FONTE
•••

Omissão na Carteira de Trabalho: entre a irregularidade trabalhista e o crime

Em um contexto de crescente rigor na fiscalização das relações de trabalho, é indispensável que gestores, administradores e profissionais da área jurídica estejam atentos aos possíveis reflexos penais de condutas historicamente tratadas apenas no campo trabalhista.

Um exemplo emblemático dessa mudança de paradigma é a criminalização da omissão de informações obrigatórias na Carteira de Trabalho e Previdência Social (CTPS), conduta tipificada no artigo 297, § 4º, do Código Penal. O dispositivo prevê pena de reclusão de dois a seis anos para quem omite, nesse documento, dados como nome, remuneração, vigência contratual ou quaisquer outros elementos legalmente exigidos.

À primeira vista, essa omissão pode parecer uma infração administrativa ou trabalhista, passível de correção na Justiça do Trabalho. Contudo, a jurisprudência mais recente do Superior Tribunal de Justiça tem sinalizado que, em determinadas circunstâncias, a conduta pode extrapolar o campo infracional trabalhista e configurar crime contra a fé pública.

Foi o que se viu no julgamento do REsp 2.165.158/PA[1], no qual o Superior Tribunal de Justiça reconheceu justa causa para persecução penal em um caso de vínculo empregatício não anotado por mais de oito anos. Mesmo após o reconhecimento do vínculo e a regularização na esfera trabalhista, o STJ entendeu pela existência de relevância penal diante da gravidade e da reiteração da conduta. Como destacou o relator, “a ausência de registro do vínculo empregatício na CTPS constitui omissão penalmente relevante. A falta de anotação não configura mera infração administrativa.”

 

Ainda que a jurisprudência admita a tipificação penal nesses casos, vale destacar que o referido entendimento não é absoluto. Em outras oportunidades, o próprio STJ reforçou a necessidade de cautela, afirmando que a responsabilização penal exige mais do que a omissão formal. No REsp 1.252.635/SP[2], por exemplo, o Tribunal manteve o trancamento de uma ação penal contra uma empresária que, após o reconhecimento judicial do vínculo, realizou a anotação na CTPS e quitou as verbas devidas.

Para o Ministro Marco Aurélio Bellizze, relator do caso, o crime exige a demonstração do dolo em falsear a verdade e da aptidão da conduta para comprometer a fé pública, defendendo que a interpretação do artigo 297, § 4º, deve necessariamente envolver a omissão de informação juridicamente relevante, associada à intenção do agente de enganar, o que caracterizaria hipótese de falsidade ideológica.

Essa mesma linha foi reafirmada no REsp 2117228/MT, em que o Ministro Ribeiro Dantas destacou que a criminalização da conduta não se resume à análise objetiva do fato, exigindo também a presença de elementos subjetivos, como o dolo e a potencialidade lesiva à fé pública. Tais posicionamentos evidenciam que a caracterização do crime depende de uma análise técnica e minuciosa do caso concreto, considerando elementos como a intenção do agente, a existência ou não de resistência à regularização e o impacto efetivo da omissão.

•••

TAREFAS A CUMPRIR
1/ Indique se cada afirmação abaixo está de acordo com o texto sobre omissão na Carteira de Trabalho, respondendo sim ou não e citando literalmente as palavras do texto que o comprovam.
(a) A pena prevista no artigo 297, § 4º, do Código Penal é de reclusão de dois a seis anos.
(b) No REsp 2.165.158/PA, o vínculo empregatício permaneceu sem anotação por menos de cinco anos.
(c) No REsp 1.252.635/SP, o Tribunal manteve o trancamento da ação penal contra a empresária.
2/ Responda às perguntas seguintes com base no texto sobre omissão na Carteira de Trabalho.
(a) Em qual dispositivo do Código Penal está tipificada a omissão de informações obrigatórias na CTPS?
(b) Quem foi o relator do REsp 1.252.635/SP?
(c) Qual ministro se manifestou no REsp 2117228/MT?
3/ Transcreva fielmente o trecho do texto sobre omissão na Carteira de Trabalho compreendido entre "Ainda que a" e "de falsidade ideológica.", inclusive.
Os dados provêm de uma fonte distinta do texto.

Itens de um conjunto de dados
•••

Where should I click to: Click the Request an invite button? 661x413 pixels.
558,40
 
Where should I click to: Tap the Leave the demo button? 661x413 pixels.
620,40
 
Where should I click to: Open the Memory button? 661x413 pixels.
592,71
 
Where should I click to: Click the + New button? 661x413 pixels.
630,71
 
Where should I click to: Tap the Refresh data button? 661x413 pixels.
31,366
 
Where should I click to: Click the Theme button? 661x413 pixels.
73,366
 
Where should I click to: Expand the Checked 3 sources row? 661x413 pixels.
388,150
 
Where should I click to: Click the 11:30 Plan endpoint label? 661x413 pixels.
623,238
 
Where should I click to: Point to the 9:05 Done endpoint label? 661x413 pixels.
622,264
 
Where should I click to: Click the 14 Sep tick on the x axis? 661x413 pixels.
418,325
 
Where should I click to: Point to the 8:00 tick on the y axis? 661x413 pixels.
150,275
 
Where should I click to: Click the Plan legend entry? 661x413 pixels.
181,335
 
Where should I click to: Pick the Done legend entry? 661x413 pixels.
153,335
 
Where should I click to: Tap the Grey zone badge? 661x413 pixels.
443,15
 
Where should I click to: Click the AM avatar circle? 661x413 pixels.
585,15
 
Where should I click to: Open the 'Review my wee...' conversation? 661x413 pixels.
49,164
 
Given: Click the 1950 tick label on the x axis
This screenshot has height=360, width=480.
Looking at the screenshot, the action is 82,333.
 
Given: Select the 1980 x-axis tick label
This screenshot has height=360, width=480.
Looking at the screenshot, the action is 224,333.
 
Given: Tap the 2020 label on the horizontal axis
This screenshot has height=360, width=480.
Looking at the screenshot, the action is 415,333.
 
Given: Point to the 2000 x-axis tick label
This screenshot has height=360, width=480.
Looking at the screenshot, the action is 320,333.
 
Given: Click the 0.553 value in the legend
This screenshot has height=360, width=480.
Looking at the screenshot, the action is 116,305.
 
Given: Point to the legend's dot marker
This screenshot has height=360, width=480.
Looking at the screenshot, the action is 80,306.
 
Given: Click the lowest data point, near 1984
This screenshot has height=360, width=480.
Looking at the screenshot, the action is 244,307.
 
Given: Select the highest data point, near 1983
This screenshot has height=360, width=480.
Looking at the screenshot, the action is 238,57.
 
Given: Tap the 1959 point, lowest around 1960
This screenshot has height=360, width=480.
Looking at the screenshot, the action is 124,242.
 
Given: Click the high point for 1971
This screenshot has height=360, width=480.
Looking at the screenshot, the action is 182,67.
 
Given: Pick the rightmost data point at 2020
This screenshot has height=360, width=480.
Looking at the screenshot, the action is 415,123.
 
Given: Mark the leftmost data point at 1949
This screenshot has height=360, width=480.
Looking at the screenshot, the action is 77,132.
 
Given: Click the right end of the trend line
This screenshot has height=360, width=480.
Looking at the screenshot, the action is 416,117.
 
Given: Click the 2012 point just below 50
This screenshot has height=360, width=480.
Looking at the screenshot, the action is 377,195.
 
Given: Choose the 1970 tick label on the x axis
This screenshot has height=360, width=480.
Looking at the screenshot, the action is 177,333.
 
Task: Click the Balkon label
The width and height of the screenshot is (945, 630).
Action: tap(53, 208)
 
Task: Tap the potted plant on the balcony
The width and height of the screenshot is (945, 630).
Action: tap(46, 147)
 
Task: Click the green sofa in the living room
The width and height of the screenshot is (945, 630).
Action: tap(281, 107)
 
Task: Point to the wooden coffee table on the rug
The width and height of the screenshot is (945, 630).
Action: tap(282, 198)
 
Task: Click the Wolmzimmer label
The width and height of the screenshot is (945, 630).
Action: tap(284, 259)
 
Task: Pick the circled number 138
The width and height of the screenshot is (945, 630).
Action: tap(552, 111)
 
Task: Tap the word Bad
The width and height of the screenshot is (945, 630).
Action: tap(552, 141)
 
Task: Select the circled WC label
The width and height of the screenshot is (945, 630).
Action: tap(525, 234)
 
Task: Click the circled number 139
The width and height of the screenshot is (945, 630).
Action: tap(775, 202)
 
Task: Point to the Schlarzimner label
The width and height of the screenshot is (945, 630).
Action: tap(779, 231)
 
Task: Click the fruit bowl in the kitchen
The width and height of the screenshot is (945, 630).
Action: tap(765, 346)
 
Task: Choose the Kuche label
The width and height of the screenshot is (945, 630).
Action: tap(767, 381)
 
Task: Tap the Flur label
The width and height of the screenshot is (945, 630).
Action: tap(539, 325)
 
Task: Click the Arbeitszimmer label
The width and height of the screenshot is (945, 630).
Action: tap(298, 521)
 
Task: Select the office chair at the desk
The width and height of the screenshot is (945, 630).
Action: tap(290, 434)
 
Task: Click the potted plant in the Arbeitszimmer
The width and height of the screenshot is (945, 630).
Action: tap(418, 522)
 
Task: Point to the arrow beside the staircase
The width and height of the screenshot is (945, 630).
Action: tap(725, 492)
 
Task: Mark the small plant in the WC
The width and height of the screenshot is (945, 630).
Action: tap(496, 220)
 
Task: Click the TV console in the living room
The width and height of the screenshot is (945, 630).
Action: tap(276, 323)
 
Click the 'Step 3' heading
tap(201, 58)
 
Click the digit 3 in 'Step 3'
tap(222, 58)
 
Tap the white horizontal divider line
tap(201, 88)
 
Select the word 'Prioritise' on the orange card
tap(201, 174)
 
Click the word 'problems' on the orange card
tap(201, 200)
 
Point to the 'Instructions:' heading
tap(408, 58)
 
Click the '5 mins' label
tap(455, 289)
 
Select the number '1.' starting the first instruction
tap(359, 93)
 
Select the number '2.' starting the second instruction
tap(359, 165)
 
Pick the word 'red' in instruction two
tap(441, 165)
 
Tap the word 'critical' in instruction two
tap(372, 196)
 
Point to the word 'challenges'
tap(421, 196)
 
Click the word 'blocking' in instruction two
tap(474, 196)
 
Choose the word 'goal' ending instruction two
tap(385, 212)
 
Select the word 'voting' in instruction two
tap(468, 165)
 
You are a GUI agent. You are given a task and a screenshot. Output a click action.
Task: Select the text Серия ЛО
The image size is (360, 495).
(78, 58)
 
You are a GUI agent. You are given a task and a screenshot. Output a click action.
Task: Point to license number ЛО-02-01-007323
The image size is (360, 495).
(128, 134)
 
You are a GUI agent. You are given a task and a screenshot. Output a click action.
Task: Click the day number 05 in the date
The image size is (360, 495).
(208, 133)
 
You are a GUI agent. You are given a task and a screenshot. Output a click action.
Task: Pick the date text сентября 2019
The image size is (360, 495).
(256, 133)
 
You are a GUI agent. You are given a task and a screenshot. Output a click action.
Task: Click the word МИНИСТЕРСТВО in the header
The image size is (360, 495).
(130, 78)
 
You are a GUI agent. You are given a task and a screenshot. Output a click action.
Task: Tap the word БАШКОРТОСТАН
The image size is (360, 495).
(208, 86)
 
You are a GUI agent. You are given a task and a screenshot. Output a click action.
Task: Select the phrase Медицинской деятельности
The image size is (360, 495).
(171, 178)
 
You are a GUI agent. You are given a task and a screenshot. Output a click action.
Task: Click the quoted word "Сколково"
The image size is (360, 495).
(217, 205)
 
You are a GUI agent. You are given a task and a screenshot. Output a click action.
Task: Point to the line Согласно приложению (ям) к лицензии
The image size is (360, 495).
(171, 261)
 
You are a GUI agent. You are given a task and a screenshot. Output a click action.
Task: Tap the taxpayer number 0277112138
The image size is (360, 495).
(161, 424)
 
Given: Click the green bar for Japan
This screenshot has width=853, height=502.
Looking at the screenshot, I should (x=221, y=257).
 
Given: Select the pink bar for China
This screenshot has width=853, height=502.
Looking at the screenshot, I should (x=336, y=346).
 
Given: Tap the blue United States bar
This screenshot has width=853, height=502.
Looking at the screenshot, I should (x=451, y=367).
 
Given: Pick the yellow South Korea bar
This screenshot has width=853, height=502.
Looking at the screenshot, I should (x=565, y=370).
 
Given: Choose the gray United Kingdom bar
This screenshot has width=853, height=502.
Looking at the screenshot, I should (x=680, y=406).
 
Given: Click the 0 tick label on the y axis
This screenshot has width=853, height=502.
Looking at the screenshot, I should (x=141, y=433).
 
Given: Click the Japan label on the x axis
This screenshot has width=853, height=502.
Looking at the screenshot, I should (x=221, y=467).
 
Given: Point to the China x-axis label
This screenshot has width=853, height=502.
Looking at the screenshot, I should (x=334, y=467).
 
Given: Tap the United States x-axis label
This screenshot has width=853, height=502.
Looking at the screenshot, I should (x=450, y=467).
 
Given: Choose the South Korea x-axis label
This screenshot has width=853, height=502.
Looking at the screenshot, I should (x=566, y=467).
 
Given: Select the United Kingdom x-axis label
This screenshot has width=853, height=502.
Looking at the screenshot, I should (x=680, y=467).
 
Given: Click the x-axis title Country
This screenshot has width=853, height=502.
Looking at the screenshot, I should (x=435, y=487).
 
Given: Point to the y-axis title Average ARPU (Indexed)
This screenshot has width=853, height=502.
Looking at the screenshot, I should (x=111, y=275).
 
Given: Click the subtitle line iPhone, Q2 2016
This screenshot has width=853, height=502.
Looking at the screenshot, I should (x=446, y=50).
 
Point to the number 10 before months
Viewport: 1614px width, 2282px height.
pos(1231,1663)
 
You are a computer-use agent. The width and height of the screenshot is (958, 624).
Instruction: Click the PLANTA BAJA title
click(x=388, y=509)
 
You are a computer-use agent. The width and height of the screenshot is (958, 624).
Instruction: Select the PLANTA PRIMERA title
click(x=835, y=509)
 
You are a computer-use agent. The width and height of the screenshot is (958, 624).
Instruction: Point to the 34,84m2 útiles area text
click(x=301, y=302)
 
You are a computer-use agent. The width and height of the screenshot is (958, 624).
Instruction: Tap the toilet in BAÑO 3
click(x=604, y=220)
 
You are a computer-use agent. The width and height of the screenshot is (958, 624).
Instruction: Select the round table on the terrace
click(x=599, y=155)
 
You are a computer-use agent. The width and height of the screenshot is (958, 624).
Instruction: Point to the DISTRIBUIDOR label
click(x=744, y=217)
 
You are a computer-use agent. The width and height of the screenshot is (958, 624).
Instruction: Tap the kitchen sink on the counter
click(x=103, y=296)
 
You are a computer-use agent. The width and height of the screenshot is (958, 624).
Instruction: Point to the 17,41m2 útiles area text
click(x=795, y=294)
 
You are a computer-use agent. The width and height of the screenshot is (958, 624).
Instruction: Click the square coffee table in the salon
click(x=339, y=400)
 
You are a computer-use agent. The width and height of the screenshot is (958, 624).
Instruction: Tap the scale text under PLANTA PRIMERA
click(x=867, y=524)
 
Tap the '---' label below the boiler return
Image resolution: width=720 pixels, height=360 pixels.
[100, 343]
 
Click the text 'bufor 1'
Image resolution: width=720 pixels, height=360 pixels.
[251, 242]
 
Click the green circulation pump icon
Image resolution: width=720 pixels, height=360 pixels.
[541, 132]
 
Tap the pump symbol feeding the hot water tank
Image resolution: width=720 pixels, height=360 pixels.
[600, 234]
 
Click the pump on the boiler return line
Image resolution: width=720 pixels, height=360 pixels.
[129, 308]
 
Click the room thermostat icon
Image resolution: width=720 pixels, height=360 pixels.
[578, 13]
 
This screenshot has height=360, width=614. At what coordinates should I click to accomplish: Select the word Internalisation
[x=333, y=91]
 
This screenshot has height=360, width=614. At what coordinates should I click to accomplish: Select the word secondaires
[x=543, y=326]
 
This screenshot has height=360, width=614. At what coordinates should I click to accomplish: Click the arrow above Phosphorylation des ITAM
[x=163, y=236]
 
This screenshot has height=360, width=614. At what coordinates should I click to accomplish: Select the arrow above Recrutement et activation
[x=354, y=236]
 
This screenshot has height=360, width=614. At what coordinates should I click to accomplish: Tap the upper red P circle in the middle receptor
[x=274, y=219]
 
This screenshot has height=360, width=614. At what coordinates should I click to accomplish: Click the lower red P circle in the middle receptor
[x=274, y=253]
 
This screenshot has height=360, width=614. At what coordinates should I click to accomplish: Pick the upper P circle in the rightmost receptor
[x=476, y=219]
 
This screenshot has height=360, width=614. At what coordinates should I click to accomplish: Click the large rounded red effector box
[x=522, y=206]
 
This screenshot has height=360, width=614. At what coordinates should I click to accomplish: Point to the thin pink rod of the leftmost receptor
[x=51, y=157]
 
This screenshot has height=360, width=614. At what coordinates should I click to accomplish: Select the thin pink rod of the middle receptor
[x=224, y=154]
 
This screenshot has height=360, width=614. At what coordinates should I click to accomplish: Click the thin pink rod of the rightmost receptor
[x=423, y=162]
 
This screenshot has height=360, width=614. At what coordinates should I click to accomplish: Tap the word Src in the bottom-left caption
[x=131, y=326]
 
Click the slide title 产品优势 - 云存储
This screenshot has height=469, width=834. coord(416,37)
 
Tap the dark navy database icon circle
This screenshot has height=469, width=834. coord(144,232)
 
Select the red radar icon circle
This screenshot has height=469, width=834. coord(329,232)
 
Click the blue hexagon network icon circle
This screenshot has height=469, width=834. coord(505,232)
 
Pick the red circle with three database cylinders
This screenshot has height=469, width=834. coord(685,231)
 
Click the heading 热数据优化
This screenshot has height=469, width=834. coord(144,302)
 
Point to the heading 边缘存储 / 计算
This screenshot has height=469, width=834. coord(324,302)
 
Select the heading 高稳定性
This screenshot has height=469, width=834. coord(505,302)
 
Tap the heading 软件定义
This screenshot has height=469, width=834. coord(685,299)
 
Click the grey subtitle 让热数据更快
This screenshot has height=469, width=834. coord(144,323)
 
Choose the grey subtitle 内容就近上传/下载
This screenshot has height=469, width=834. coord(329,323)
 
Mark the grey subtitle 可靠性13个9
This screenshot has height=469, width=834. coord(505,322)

•••

RESPOSTAS ÀS TAREFAS
1/
(a) Sim: "O dispositivo prevê pena de reclusão de dois a seis anos"
(b) Não: "vínculo empregatício não anotado por mais de oito anos"
(c) Sim: "o Tribunal manteve o trancamento de uma ação penal contra uma empresária"

2/
(a) No artigo 297, § 4º, do Código Penal.
(b) O Ministro Marco Aurélio Bellizze.
(c) O Ministro Ribeiro Dantas.

3/
Ainda que a jurisprudência admita a tipificação penal nesses casos, vale destacar que o referido entendimento não é absoluto. Em outras oportunidades, o próprio STJ reforçou a necessidade de cautela, afirmando que a responsabilização penal exige mais do que a omissão formal. No REsp 1.252.635/SP[2], por exemplo, o Tribunal manteve o trancamento de uma ação penal contra uma empresária que, após o reconhecimento judicial do vínculo, realizou a anotação na CTPS e quitou as verbas devidas.

Para o Ministro Marco Aurélio Bellizze, relator do caso, o crime exige a demonstração do dolo em falsear a verdade e da aptidão da conduta para comprometer a fé pública, defendendo que a interpretação do artigo 297, § 4º, deve necessariamente envolver a omissão de informação juridicamente relevante, associada à intenção do agente de enganar, o que caracterizaria hipótese de falsidade ideológica.